Similarly, nanoindentation can be used to test the mechanical properties of mineralized collagen [144,145,146]. Stanishevsky et al. prepared HA nanoparticle-collagen composites using solution deposition and electrostatic or spinning collector electrospinning and measured Young’s modulus using nanoindentation technique from 0.2 to 20 GPa and hardness from 25 to 500 MPa, depending on the composite preparation process, composition, and microstructure. When the HA content is 45–60%, the nanoindentation of Young’s modulus and hardness of the HA/collagen composite are the largest [145]. As mineralized collagens have a unique feature of composite materials in the indentation load-displacement curve and creep, and the appearance of this feature is associated with viscoelasticity, it is necessary to measure and change it to improve the mechanical properties of mineralized collagen [146].
Furthermore, the scratch test method is a high-resolution test and detection method which can observe the surface structure and morphology of materials at the microscopic scale.

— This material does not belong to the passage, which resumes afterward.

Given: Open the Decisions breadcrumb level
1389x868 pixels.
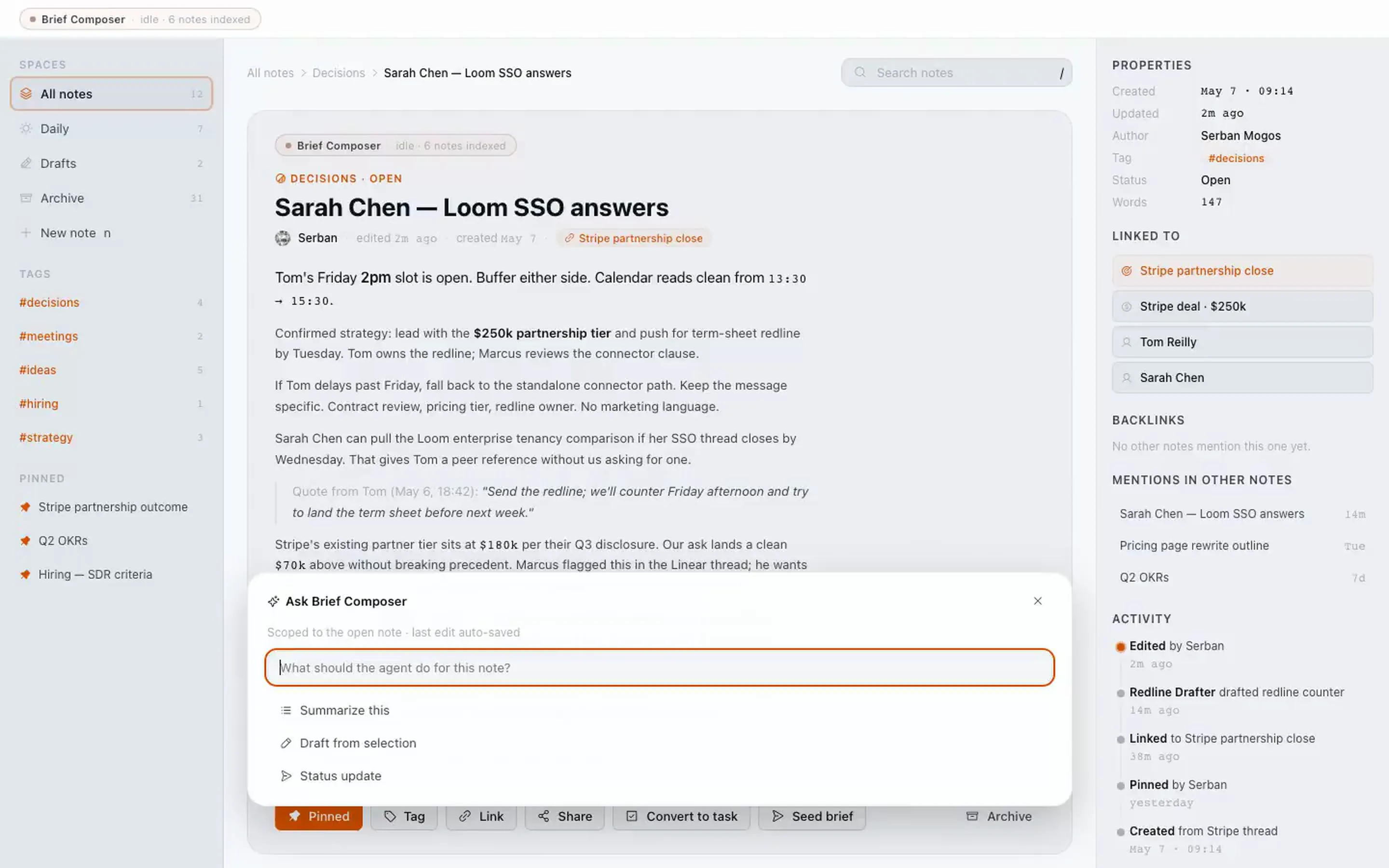Looking at the screenshot, I should 339,73.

The test results can reveal critical surface information and mechanical parameters such as the material’s friction coefficient, hardness, and surface roughness, and combine the groove and residual morphology of the specimen surface to evaluate the friction and wear resistance of the specimen surface and the bonding ability of the film, revealing the intrinsic relationship between the material’s deep structure and its surface properties [147]. Furthermore, the scratch was used for the mechanical testing of collagen. Zhao et al. successfully calculated the critical load value of the mineralized collagen deposition coating in the scratch test [148]. The experimental results demonstrated that the critical load is proportional to the collagen concentration in the electrolyte. At high collagen concentration (500 mg/L), the critical loading of the coating was approximately twice as high as that obtained without collagen addition [148].

4.2.3. AFM

In measuring the elastic modulus of collagen fibers, AFM has more sensitive detection and is less prone to make an error. AFM is an extremely versatile nanotechnology belonging to the scanning probe microscope family, and it can be used as a surface imaging tool and force sensor and actuator technology. AFM is a type of true nanoscale method where forces and deformations are on the nanometer scale. Typically, AFM is used in conjunction with other mechanical loading tools. Colin A performed the dynamic mechanical analysis of individual type I collagen fibers at low frequencies (0.1–2 Hz) using AFM (Figure 7) [133]. Different regions of procollagen have different elastic moduli. The elastic modulus of the overlap area with the highest density (approximately 5 GPa) was 160% of that of the gap area [149]. Later, AFM was used to measure and determine the flexural and shear modulus of electrospun collagen fibers. A triangular silicon nitride cantilever beam was used for vertical bending experiments. Flexural modulus dropped from 7.5716 GPa to 1.4702 GPa up to 250 nm and remained constant at 1.4 GPa for larger diameter fibers [150]. Qian et al. used AFM to record and image the nanomechanical behavior of the medullary surface of the bovine femur in situ [136].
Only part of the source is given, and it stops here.